# [Text extract]
# # # # # # #

For whites, Istrian Malvazija – often made in an orange wine style with extended skin contact – is distinctive, complex and worth exploring, particularly if you find yourself in a restaurant near a vineyard. Graševina from Slavonia is Croatia’s most planted white variety and tends to be crisp, aromatic and eminently drinkable. On the islands, Pošip from Korčula is the white wine to order with grilled fish.
For something non-vinous, rakija – grape-based brandy, often flavoured with herbs, honey or fruit – is the national spirit and will be offered to you as a welcome drink, a digestif, a cure for various ailments and occasionally as a form of goodbye. Refusing it entirely is technically possible but socially unwise. A small glass at the end of a long meal, looking at the sea, is genuinely one of life’s better moments.

# # # # # # #

# [Jobs]
A. Translate this sentence from the passage on Croatian wine and rakija into Spanish: "Refusing it entirely is technically possible but socially unwise."
B. Please extend the passage on Croatian wine and rakija with a few sentences that pick up right after its final line.

# # # # # # #

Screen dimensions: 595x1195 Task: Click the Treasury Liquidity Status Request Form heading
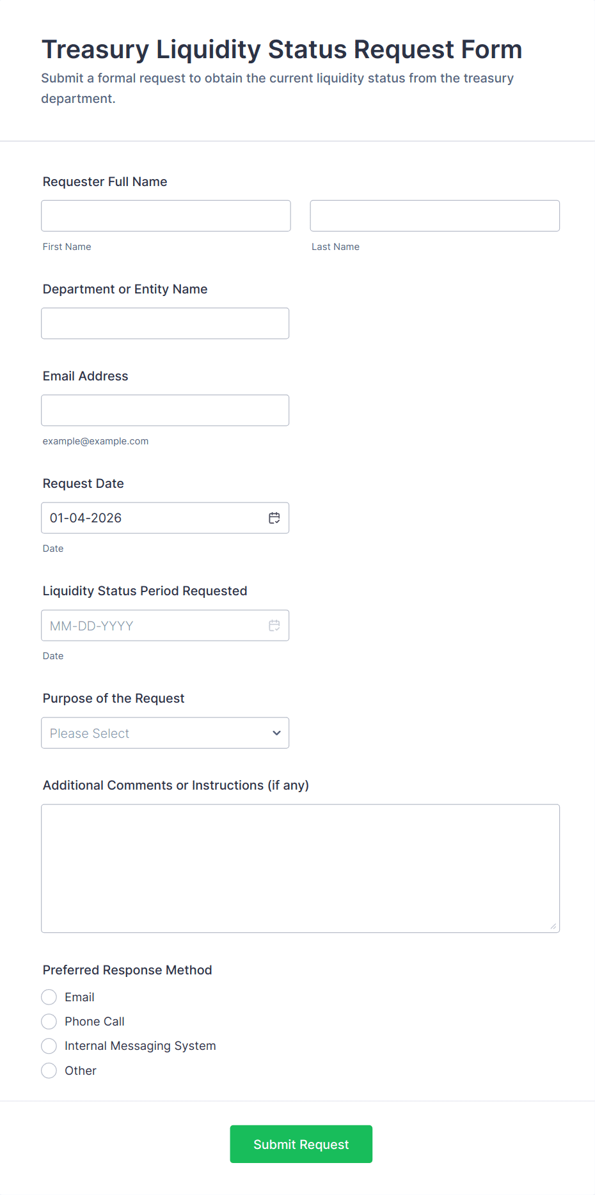282,49
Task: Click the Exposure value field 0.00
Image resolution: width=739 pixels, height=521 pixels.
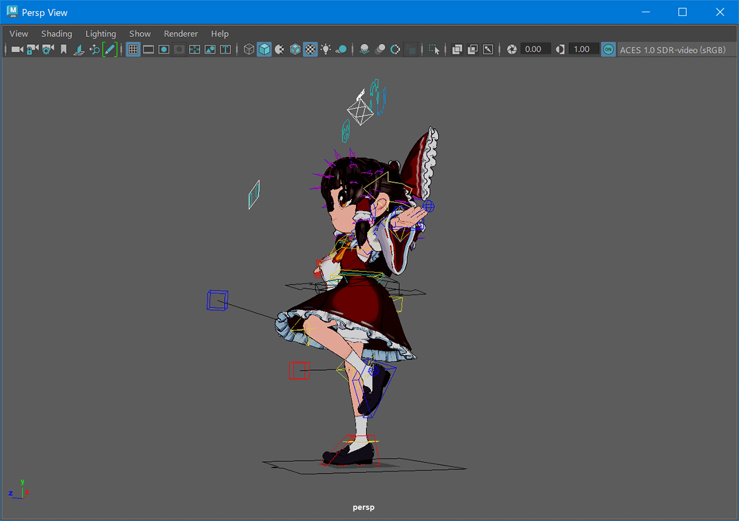Action: click(534, 49)
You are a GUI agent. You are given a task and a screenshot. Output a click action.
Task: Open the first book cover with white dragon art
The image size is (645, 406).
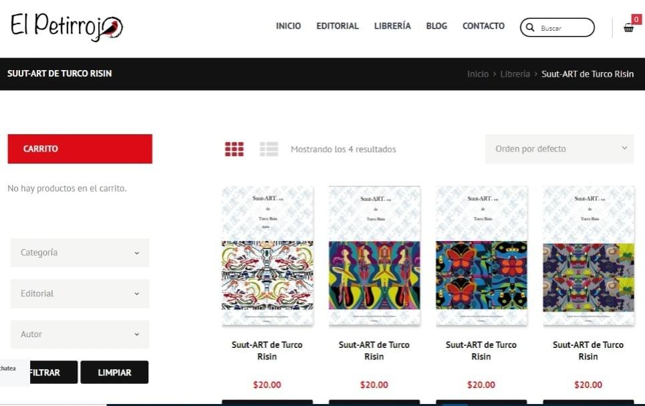click(267, 256)
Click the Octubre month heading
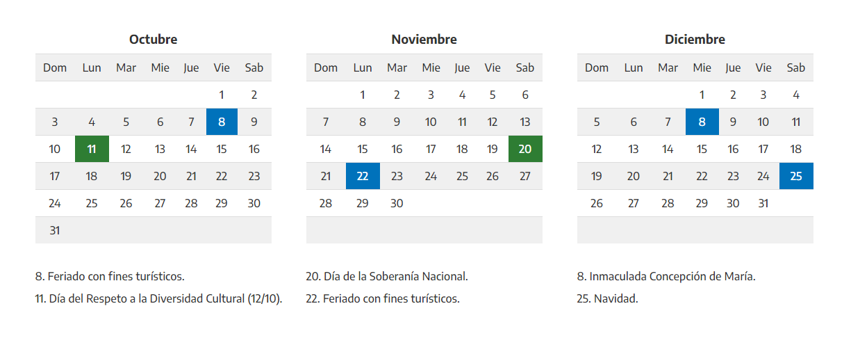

# # # # # # #

# [Written responses]
A. Rechazarla por completo es técnicamente posible, pero socialmente imprudente.

B.
Beach Clubs and Casual Waterfront Dining
Croatia does beach clubs with the kind of effortless style that makes you wonder why everywhere else bothers trying. Hvar Town is the undisputed epicentre – the beach clubs on Paklinski islands, reached by water taxi from the harbour, offer a combination of very good cocktails, very good-looking people and seafood that occasionally lives up to its setting. The format is relaxed but the prices are not, particularly in July and August when the superyachts have arrived and everyone is pretending not to look at each other.
Beyond Hvar, Split’s restaurant scene along the Riva promenade and in the atmospheric streets inside Diocletian’s Palace offers excellent casual dining options that manage to be both historically remarkable and practically convenient. Eating inside a Roman emperor’s retirement palace while ordering a plate of grilled sea bass is the kind of thing that sounds implausible until you’re doing it, at which point it seems entirely unremarkable. Croatia has a talent for that.
For a more relaxed waterfront experience, the small islands around Šibenik and the Kornati archipelago offer family-run waterfront restaurants that serve fish caught the same morning and expect you to stay for several hours. This is not a problem.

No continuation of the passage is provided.